Он падает у моих ног и рыдает, рыдает…

Я хочу его поднять, но он прижался головой к моим коленям и дрожит с головы до ног.

Я хочу встать, но его сильные руки сплелись так судорожно-крепко на моей талии.

Жалость, какая-то необыкновенная жалость охватывает меня — я готова сама плакать.

— Ну, Эдди, — говорю я со слезами, — пожалей мои нервы.

Он поднимает голову.

Из его глаз катятся слезы, но лицо сияет таким восторгом, таким счастьем!

Это лицо красиво и в слезах. Вот таким, как теперь, ты напишешь его. Прав Латчинов, что когда природа берется за искусство, то наше творчество — ничто перед ней.

— Ну и нервы же у тебя, — говорю я, улыбаясь и вытирая платком его глаза, — отчего это тебя так взволновало?

Он поднимается с колен и, не спуская с меня глаз, говорит почти строго:

— Ты помнишь, я говорил тебе, что я молился? Я киваю головой, — Я молился об этом! Я просил ребенка, я знал, что этот ребенок свяжет нас навсегда! Что ты, которая не любишь меня…

Я делаю движение.

— Не лги, Тата, ты не любишь меня, ты любишь мое тело, но не меня самого. Не знаю, отчего у тебя загорелась страсть ко мне, но она поддерживалась только моей наружностью. Ты не любишь прозы жизни, ты нашла в моей любви поэзию. Ты всегда говорила, что моя любовь «красива», ты только это и заметила в ней, а до ее глубины, искренности, преданности тебе не было дела.

Я сидела опустив голову, я чувствовала правду в его словах.

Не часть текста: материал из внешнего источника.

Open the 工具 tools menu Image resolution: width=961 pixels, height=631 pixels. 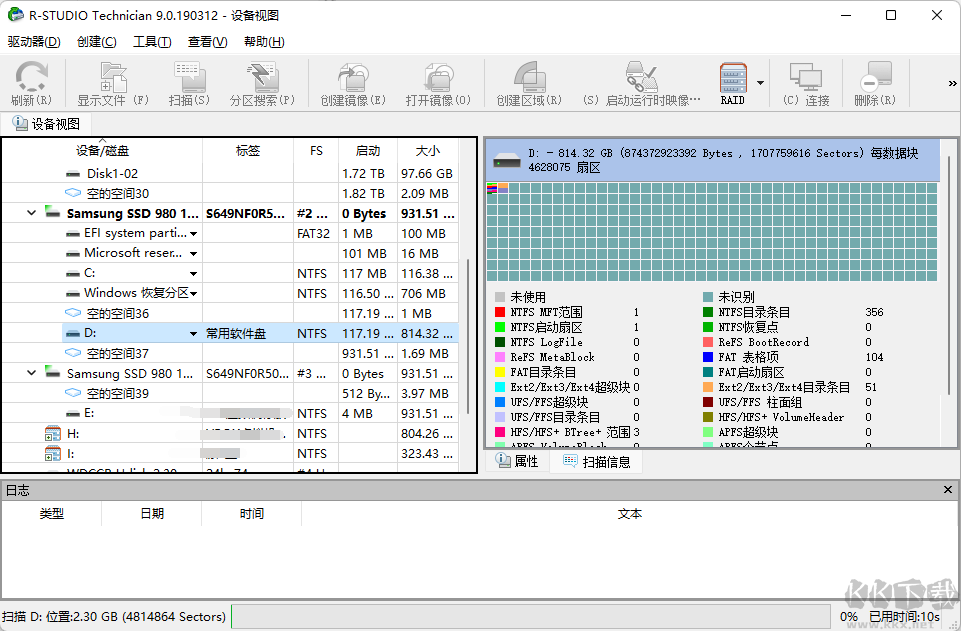click(x=152, y=41)
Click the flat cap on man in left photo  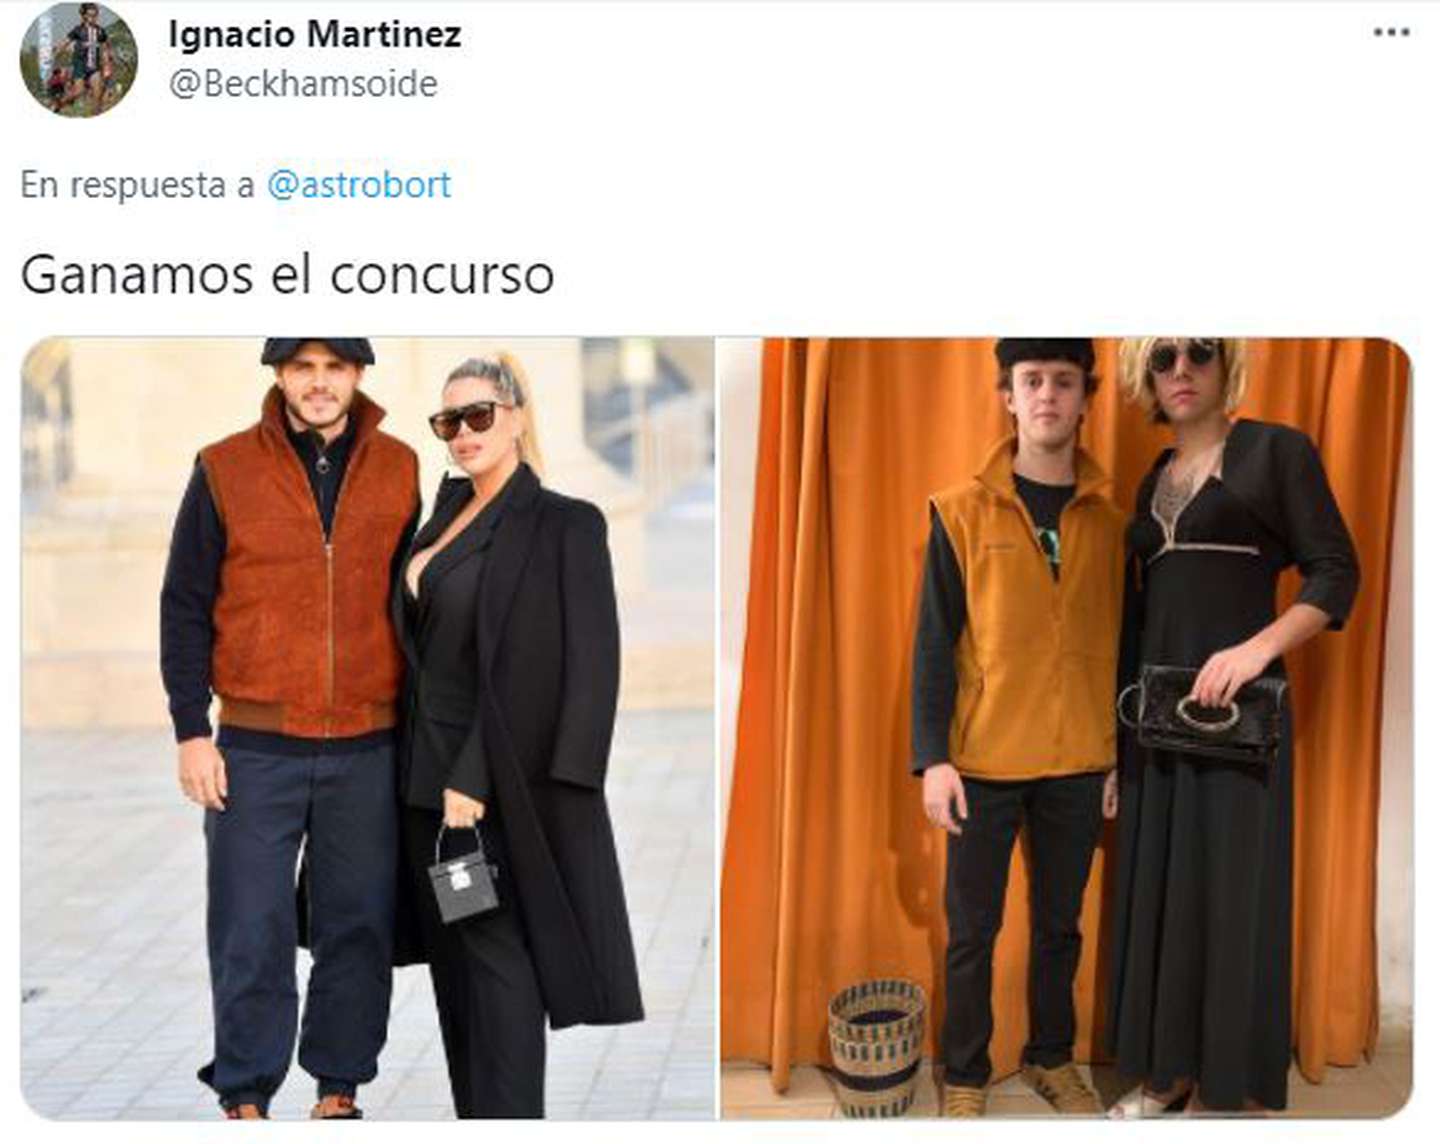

— Ты заметь, — продолжал он, — ты даже эту страсть последнее время отдавала как будто своему Дионису, а не мне. А я? Конечно, и я в первое время чувствовал одну страсть, но потом, может быть, на почве этой страсти у меня выросла такая привязанность, такая преданность тебе, какую ты, может быть, испытала раз в жизни… к «тому человеку» в Петербурге.

Он схватился за лоб рукой, и лицо его выразило такую муку, что мое сердце сжалось до боли.

В первый раз за всю сказку нашей любви он упомянул про Илью, — Я желал, страстно желал этого ребенка. Я надеялся, что в нем ты полюбишь меня, полюбишь отца твоего дитяти!

— Твое искусство отнимало тебя у меня, ребенок бы сблизил нас. У нас появился бы интерес, равно дорогой для нас обоих. Мы бы работали для него, жили бы одной общей жизнью. И Бог услышал меня! Там не пусто, Тата, — указал он рукой вверх, — там есть Тот, Кто слышит нас! Я верю! И я счастлив, что я теперь верю! Моя безумная любовь к тебе — не грех, мои страстные ласки — не разврат, потому что я желал дать жизнь существу, которое освятит нашу любовь. Желая сделать из него человека, мы должны сами работать над собой.

Голос его звучал торжественно. Звучный, красивый голос.

— У меня нет родины, нет религии, но я дам родину моему ребенку, я дам ему религию — пусть он верит!..

— Он будет прекрасен, Тата, дитя такой безумной, такой нежной, такой красивой любви, как ты говоришь! — продолжал он, снова становясь на колени и сжимая мои руки. — Ты будешь любить его, Тата, я знаю это. Он будет.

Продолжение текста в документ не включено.